On April 11, 2024, RXO, Inc. (Company) entered into Amendment No. 2 to the Revolving Credit Agreement (Amendment), with the lenders party thereto and Citibank, N.A., as administrative agent, which Amendment amends the Revolving Credit Agreement, dated as of October 18, 2022, among the Company, the guarantors from time to time party thereto, the lenders and other parties from time to time party thereto and Citibank, N.A., as administrative agent (Revolver). The Amendment increases the consolidated leverage ratio financial covenant level applicable under the Revolver from the fiscal quarter ending June 30, 2024 through the fiscal quarter ending March 31, 2025 (Covenant Relief Period), as follows: (i) to 4.25:1.00 for the fiscal quarters ending June 30, 2024 and September 30, 2024; (ii) to 4.00:1.00 for the fiscal quarter ending December 31, 2024; (iii) to 3.75:1.00 for the fiscal quarter ending March 31, 2025; and (iv) returns to 3.50:1.00 beginning with the fiscal quarter ending June 30, 2025.

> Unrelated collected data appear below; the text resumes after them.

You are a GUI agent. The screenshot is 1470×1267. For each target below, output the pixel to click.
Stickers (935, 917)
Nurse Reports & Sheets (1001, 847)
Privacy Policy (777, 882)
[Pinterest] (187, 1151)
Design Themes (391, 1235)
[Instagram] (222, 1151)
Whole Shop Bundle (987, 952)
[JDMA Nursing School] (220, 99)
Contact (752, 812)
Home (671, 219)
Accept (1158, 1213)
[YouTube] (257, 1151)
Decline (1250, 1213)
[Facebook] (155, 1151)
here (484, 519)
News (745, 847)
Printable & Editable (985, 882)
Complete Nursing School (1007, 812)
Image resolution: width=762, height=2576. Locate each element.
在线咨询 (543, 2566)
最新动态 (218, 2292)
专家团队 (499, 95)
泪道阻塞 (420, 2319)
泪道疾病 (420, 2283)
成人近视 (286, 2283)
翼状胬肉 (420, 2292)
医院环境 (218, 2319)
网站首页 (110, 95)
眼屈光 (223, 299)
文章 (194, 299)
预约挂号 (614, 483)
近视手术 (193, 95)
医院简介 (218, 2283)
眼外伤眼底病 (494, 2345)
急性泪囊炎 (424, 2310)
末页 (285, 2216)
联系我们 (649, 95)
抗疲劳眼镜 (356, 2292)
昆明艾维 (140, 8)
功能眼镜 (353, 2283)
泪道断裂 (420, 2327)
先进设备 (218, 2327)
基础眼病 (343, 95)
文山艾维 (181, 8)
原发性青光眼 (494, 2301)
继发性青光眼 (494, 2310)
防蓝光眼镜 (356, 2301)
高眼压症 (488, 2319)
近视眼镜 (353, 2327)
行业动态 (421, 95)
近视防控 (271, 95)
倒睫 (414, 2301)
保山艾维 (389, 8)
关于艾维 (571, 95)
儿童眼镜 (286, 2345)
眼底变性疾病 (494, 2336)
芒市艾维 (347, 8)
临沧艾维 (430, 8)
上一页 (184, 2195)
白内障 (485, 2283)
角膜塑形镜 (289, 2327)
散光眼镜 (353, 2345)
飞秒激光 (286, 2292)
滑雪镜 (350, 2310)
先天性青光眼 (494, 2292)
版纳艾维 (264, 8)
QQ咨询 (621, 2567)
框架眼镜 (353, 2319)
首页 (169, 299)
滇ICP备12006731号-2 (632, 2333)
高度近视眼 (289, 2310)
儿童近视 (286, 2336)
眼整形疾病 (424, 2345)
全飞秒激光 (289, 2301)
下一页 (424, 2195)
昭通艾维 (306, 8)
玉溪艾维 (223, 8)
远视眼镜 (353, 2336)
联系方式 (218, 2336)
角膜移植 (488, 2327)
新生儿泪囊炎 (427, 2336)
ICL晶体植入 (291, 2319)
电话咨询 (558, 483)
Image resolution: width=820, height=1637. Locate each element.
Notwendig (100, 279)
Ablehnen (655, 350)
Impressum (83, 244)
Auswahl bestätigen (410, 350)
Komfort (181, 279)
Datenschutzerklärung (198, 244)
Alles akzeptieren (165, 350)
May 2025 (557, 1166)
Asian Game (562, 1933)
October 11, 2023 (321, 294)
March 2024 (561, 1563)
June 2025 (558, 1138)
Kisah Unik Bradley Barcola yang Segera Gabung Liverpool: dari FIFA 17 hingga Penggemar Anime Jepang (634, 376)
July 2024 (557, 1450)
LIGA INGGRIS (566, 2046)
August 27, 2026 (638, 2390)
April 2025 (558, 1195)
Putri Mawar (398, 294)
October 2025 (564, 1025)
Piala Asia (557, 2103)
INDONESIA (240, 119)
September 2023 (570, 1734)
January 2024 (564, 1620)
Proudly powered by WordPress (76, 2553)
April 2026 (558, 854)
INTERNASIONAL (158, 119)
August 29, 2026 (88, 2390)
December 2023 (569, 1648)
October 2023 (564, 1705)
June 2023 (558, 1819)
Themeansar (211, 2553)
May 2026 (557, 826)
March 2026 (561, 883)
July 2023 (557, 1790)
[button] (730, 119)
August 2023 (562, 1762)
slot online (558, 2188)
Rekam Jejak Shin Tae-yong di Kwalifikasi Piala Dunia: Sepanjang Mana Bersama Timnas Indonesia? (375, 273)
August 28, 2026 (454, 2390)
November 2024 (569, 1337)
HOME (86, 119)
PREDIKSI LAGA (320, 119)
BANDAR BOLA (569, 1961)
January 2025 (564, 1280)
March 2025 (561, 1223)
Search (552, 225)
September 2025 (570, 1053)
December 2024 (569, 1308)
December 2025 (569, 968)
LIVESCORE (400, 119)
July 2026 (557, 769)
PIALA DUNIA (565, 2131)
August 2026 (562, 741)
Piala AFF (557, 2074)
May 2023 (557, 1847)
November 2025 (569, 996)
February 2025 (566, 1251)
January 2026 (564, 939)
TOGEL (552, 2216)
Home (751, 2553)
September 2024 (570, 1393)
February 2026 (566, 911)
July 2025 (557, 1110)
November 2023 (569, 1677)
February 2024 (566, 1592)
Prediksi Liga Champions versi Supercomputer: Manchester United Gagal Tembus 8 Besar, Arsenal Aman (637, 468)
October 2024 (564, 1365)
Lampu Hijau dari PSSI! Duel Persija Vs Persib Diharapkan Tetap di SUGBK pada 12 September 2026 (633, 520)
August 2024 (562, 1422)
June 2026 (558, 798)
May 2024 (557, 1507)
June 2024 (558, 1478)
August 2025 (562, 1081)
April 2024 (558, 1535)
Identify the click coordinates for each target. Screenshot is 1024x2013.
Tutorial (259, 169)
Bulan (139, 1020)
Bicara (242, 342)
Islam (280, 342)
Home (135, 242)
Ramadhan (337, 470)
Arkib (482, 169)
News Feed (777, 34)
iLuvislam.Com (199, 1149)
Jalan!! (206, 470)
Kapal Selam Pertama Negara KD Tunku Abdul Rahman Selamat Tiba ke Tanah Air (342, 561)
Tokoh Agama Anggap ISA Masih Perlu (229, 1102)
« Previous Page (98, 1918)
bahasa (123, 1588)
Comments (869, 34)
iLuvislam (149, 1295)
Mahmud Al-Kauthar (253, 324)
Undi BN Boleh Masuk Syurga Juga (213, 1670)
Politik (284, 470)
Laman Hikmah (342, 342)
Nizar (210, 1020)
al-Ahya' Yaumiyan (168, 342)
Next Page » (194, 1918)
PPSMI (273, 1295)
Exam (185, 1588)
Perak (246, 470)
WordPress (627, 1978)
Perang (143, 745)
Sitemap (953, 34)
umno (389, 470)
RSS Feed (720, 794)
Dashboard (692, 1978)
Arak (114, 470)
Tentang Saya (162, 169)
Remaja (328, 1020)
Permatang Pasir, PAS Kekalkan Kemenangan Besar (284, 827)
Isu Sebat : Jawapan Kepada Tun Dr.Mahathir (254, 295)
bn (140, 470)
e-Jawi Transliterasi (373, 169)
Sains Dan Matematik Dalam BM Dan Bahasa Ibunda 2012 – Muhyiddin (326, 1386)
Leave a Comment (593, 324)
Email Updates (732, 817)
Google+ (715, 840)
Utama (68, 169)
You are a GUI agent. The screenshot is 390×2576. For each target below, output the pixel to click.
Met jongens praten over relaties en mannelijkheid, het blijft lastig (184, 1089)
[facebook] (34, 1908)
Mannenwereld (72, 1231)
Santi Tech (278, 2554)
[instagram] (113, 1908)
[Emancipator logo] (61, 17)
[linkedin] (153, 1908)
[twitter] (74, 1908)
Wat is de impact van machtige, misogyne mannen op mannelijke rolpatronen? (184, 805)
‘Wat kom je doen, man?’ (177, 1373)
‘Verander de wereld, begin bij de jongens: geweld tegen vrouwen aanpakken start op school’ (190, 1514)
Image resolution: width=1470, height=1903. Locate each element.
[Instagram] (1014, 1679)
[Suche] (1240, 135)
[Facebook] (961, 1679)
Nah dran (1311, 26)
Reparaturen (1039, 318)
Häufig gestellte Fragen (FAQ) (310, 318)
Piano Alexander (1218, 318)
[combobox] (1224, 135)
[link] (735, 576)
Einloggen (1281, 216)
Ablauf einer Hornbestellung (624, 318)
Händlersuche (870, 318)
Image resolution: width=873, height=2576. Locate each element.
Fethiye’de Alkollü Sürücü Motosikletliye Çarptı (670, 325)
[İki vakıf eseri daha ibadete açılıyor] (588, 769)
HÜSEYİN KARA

In addition, during the Covenant Relief Period, the Company and its subsidiaries are subject to restrictions with respect to paying dividends or other distributions on equity interests, share repurchases, and other restricted payments, as well as certain material acquisitions, in each case subject to certain exceptions. The Amendment also permits the Company to elect to terminate the Covenant Relief Period and the restrictions thereunder if the consolidated leverage ratio financial covenant level applicable under the Revolver as of any fiscal quarter end is not greater than 3.50:1.00.